Ongoing work is always being done to outwit the enemy as they are always working on looking for ways to outwit us.


----------



## Bob Hubbard (Jan 10, 2010)

Considering that the Taliban in Afghanistan can see the video feed from the Predator drones as they fly overhead, it's easy for them to find things out.


----------



## Tez3 (Jan 10, 2010)

Bob Hubbard said:


> The average grunt has no idea what's being done at the command level. Do our forces tell each other everything? No, they don't. Never have, never will. That's the nature of things. But, if there's ways to better detect threats, that information I'm sure is shared. The last thing the US needs is one of it's few remaining engaged allies to say "hey, we lost 5 guys this year because you were keeping us ill equipped to survive, we quit."


 

Any idea why this soldier should have stated this, whether it's true or not it's still going to cause a great deal of damage isn't it? Is he known for being political or having an axe to grind?

We've lost more than 5, we've lost over 100 now, most to roadside bombs. The list of injured is in the hundreds too so it's a big thing here. it's not just our soldiers either, its the children.
http://www.mod.uk/DefenceInternet/D...MilitaryMedicsSaveAfghanGirlsInjuredByIed.htm


But then again if the Americans have a secret it's not working that well?
http://www.mod.uk/DefenceInternet/D...hJournalistRupertHamerKilledInAfghanistan.htm


----------



## Bob Hubbard (Jan 10, 2010)

Considering I don't know this soldier, never met him, never communicated with him, couldn't pick him out of a sea of short haircuts and square faces, I have no idea.

I can speculate, I can postulate, I can guess, but in the end I would still have no idea.

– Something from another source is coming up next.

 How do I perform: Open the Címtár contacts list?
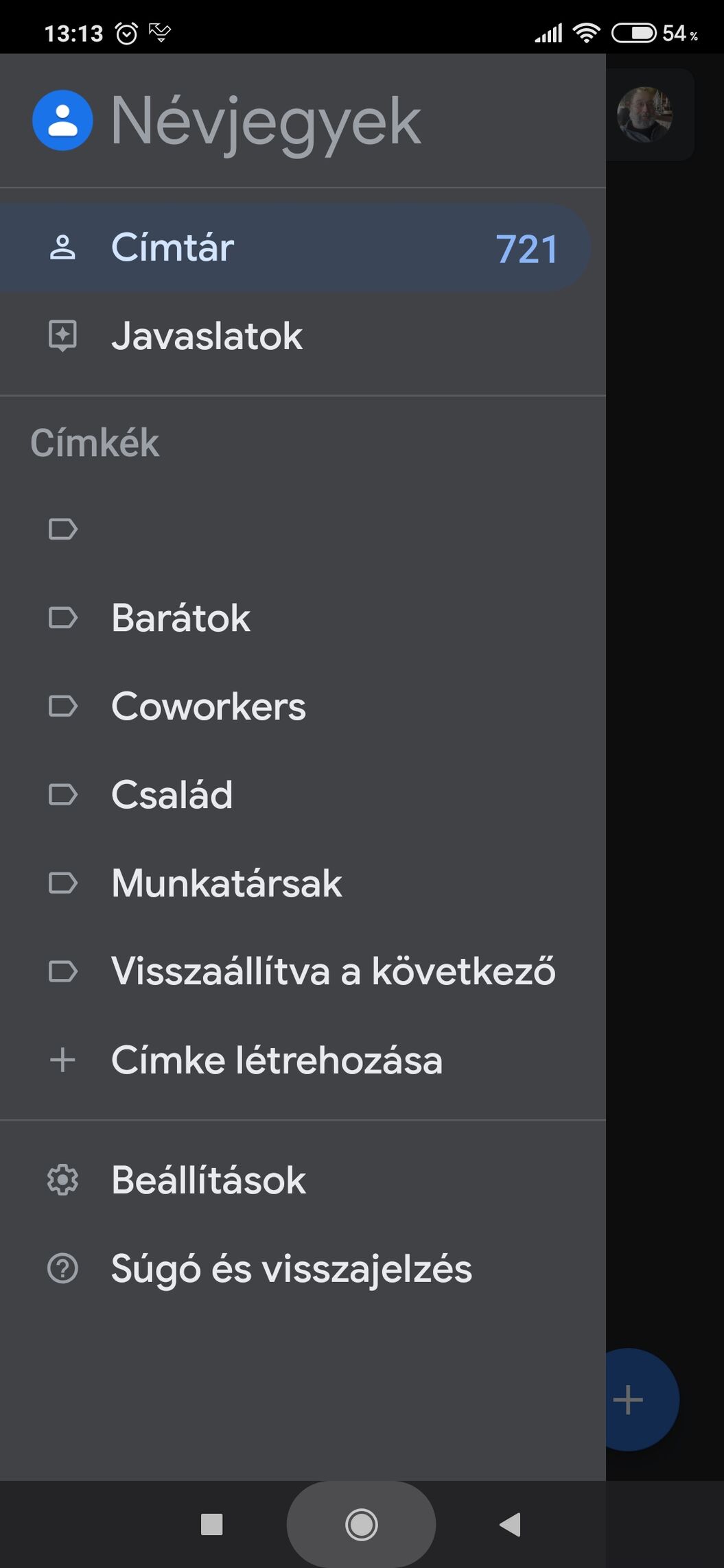click(x=295, y=248)
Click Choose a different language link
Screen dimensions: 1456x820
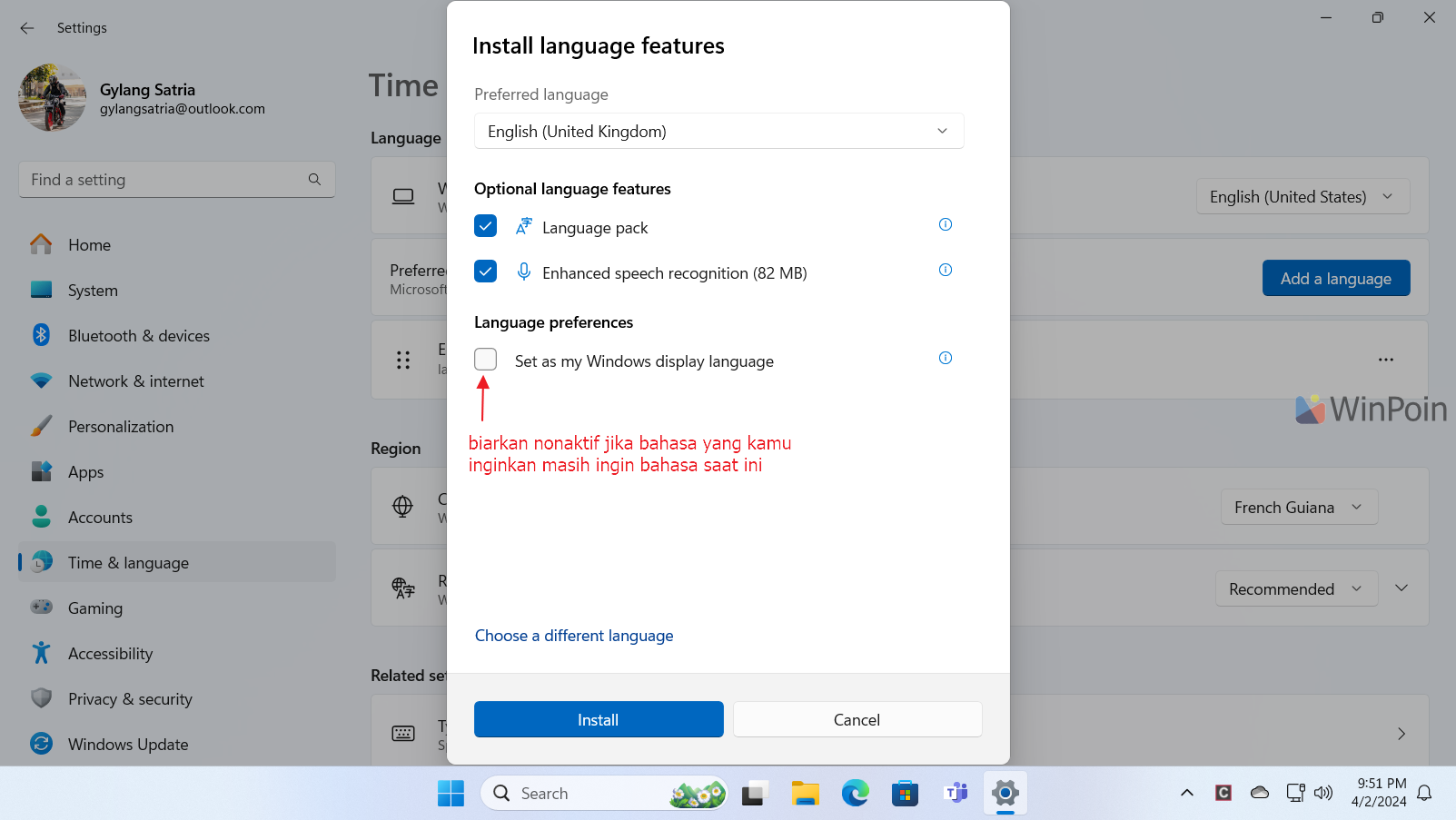[574, 636]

Maybe he's just an *** hole?

British losses, killed and wounded after 9 years, 10 months of continuous engagement are still significantly less than the losses the British forces suffered during their Falklands War (258K/777W), or any single day of any WW2 major campaign or engagement.  While any single death is too many, neither the US nor Britain are suffering heavy losses, and considering the large number of unsuccessful attempts to harm our forces on a daily bases, the odds are quite good in our favor.


----------



## Archangel M (Jan 10, 2010)

I'm sure ALL of our allies are sharing everything THEY know....

Not that it excuses this behavior, but come on. This surprises anybody with military or espionage experience????

-Considering how our own intelligence agencies don't share WITH EACH OTHER!-


----------



## Archangel M (Jan 10, 2010)

Since many of these bombs are being detonated via signals from cell phones, garage door openers and other signals it doesn't take a genius to figure out that it's probably some form of energy/radio/signal system that is detonating these things from a distance. That and drones and sat imagery. 

That would be my guess.


----------



## Tez3 (Jan 10, 2010)

Bob Hubbard said:


> Considering I don't know this soldier, never met him, never communicated with him, couldn't pick him out of a sea of short haircuts and square faces, I have no idea.
> 
> I can speculate, I can postulate, I can guess, but in the end I would still have no idea.
> 
> ...


 
We've lost 246 soldiers in Afghan, 101 last year alone. The deaths in Falklands were 255. the wounded have far exceeded the Falklands. as the figures from the MOD show. The columns haven't been added together to make the total. Each is a total in itself.



The spreadsheet is here
http://spreadsheets.google.com/ccc?key=phNtm3LmDZEOjtESRY5o0dw

names of dead, how they died and date of death here.
http://spreadsheets.google.com/ccc?key=phNtm3LmDZEOjtESRY5o0dw


We have 9000 service people in Afghan, you can work out the percentage of our troops that are being killed and injured and as you can see it's not a small amount at all.


----------



## Ken Morgan (Jan 10, 2010)

As part of NATO, the US asked for its allies help with Afghanistan, as such they should be sharing all information possible to aid those allies in the task of defeating the insurgants.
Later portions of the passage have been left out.